Arruando pelo Recife

Arruando pelo Recife

Leonardo Dantas Silva

Santos mártires imolados pelos holandeses no Rio Grande do Norte em 1945

*Por Leonardo Dantas Silva

Quando das Guerras com a Holanda (1630-1654), se transportou para o Nordeste do Brasil, os propósitos da Guerra Religiosa, que grassava em Flandres e nos Países Baixos, entre católicos, calvinistas e luteranos desde a segunda metade do Século 16.

Em 16 de julho de 1645, na localidade de Cunhaú, no hoje município de Canguaretama, no Rio Grande do Norte, uma tropa holandesa de 200 homens, comandados pelo alemão Jacob Rabi, juntamente com um grande número de índios tapuias e potiguares, dizimaram 69 habitantes locais que assistiam à missa dominical na igrejinha de Nossa Senhora das Candeias.

Matança semelhante veio se repetir, dias depois, no povoado próximo, Uruaçu. Ali também foram dizimados Mateus Moreira e dezenas de outros homens; repetindo os índios os mesmos atos de antropofagia de Cunhaú devorando, ainda vivos, os corpos de suas vítimas, retirando deles os olhos, a língua, o pênis e outras partes.

Por causa de tais atrocidades, os portugueses passaram a fio de espada cerca de 200 outros índios que lutaram ao lado dos holandeses, quando da Batalha de Casa Forte (Recife), em 17 de agosto de 1645.

Esses fatos motivaram um longo processo de canonização por parte da Igreja Católica, concluído recentemente pelo Papa Francisco, em solenidade acontecida no domingo 15 de outubro do ano de 2017, quando declarou santos os 30 Mártires de Cunhaú e Uruaçu, massacrados no Rio Grande do Norte em 16 de julho de 1645. A cerimônia de canonização foi presidida pelo Papa Francisco e contou com 450 concelebrantes, assistida por aproximadamente 50 mil pessoas, que lotavam a Praça de São Pedro em Roma.

Na ocasião, o Papa Francisco declarou santos os mártires potiguares, após o pedido oficial durante a cerimônia celebrada pelo cardeal Angelo Amato, prefeito da congregação da Causa dos Santos.

“Que estes que agora são santos indiquem a todos nós o verdadeiro caminho do amor e da intercessão junto ao Senhor para um mundo mais justo”, declarou o Papa Francisco, em sua homilia.

Por causa desses episódios, a história nos relata o sentimento de abandono que veio a tomar conta dos habitantes de Pernambuco que, em outubro de 1645, resolveram redigir um longo manifesto narrando o clima de terror que estavam vivendo sob o domínio holandês.

Manifesto dos cidadãos de Pernambuco publicado para sua defesa sobre a tomada de armas contra a Companhia das Índias Ocidentais, dirigido a todos os príncipes cristãos e particularmente aos Senhores Estados dos Países Baixos Unidos.

Numa das versões do documento, escrito em espanhol, como se depreende da cópia original, pertencente ao Instituto Ricardo Brennand do Recife, são descritas algumas das atrocidades perpetradas pelos holandeses e índios antropófagos, seus aliados, que a eles eram entregues, para alimentação, os corpos das vítimas dos seus soldados.

**INFORMAÇÕES FORNECIDAS:**
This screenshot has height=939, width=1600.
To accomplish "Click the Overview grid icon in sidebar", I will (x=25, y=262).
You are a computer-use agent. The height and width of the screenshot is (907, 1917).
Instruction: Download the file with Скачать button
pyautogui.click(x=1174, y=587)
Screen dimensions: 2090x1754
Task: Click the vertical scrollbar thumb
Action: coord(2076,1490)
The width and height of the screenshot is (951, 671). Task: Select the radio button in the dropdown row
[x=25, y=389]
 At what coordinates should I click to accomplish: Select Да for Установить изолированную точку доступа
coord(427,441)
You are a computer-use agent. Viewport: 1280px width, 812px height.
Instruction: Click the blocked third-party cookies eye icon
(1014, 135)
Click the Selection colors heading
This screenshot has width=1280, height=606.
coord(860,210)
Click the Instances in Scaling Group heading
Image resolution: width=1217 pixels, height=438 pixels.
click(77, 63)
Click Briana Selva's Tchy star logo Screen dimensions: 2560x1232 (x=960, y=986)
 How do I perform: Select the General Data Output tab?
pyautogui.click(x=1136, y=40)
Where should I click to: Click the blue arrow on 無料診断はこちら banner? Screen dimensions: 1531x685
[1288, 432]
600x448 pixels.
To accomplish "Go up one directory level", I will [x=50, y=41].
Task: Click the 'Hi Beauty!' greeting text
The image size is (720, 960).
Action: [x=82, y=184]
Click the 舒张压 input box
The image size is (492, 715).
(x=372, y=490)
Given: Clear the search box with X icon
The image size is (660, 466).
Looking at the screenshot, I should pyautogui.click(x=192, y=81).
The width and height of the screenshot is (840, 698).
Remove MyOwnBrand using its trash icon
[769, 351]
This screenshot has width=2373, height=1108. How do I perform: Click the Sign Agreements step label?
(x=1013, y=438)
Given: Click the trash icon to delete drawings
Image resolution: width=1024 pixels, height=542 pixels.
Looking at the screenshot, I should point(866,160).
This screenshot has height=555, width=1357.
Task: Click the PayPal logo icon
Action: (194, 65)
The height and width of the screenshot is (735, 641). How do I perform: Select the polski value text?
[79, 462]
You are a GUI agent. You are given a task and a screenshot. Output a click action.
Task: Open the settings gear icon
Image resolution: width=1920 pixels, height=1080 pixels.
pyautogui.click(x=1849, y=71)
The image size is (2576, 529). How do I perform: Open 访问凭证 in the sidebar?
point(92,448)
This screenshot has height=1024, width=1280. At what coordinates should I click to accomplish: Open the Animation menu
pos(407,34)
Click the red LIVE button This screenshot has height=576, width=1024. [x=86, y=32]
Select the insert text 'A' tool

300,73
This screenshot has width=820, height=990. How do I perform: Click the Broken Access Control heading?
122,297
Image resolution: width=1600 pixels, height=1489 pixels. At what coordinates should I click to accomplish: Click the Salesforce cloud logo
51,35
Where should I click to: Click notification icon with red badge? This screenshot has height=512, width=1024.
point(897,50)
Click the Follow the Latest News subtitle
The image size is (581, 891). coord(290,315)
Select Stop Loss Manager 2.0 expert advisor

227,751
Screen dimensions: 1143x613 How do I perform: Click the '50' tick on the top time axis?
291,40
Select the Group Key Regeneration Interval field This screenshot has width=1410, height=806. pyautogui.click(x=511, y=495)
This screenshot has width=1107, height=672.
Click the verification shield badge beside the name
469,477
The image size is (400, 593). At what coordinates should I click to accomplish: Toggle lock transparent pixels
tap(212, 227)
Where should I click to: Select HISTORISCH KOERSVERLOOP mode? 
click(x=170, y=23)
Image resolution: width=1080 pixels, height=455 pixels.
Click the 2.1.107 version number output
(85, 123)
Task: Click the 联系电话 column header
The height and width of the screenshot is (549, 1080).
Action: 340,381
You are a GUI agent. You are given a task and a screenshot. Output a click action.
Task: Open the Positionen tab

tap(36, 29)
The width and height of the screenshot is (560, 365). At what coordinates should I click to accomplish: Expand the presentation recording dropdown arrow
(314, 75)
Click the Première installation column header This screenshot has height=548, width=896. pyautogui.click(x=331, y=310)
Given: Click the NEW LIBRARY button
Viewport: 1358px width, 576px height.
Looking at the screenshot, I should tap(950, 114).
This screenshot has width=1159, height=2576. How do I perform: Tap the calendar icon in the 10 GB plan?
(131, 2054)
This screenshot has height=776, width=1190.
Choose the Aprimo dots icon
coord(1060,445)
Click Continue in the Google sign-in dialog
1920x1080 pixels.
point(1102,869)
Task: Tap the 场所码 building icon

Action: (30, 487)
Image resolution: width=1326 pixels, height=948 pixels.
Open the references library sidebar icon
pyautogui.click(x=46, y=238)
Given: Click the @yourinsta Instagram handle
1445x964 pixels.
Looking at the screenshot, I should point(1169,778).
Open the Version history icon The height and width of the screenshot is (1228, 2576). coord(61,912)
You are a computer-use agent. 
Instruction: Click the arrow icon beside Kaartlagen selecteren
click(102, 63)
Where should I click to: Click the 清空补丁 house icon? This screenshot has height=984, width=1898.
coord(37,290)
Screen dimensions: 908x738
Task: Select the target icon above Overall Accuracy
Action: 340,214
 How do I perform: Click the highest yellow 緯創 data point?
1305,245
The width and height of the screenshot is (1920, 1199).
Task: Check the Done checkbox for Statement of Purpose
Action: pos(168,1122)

**TAREFAS DO EXERCÍCIO:**
- 1) Reescreva o texto sobre os mártires de Cunhaú e Uruaçu a partir de "Santos mártires imolados" até "do Século 16.", pondo "reformados" no lugar de "calvinistas".
- 2) Segundo o texto sobre os mártires de Cunhaú e Uruaçu, quantas pessoas assistiram à cerimônia de canonização na Praça de São Pedro?

**RESPOSTAS DADAS:**
- 1)
Santos mártires imolados pelos holandeses no Rio Grande do Norte em 1945

*Por Leonardo Dantas Silva

Quando das Guerras com a Holanda (1630-1654), se transportou para o Nordeste do Brasil, os propósitos da Guerra Religiosa, que grassava em Flandres e nos Países Baixos, entre católicos, reformados e luteranos desde a segunda metade do Século 16.

- 2) Aproximadamente 50 mil pessoas.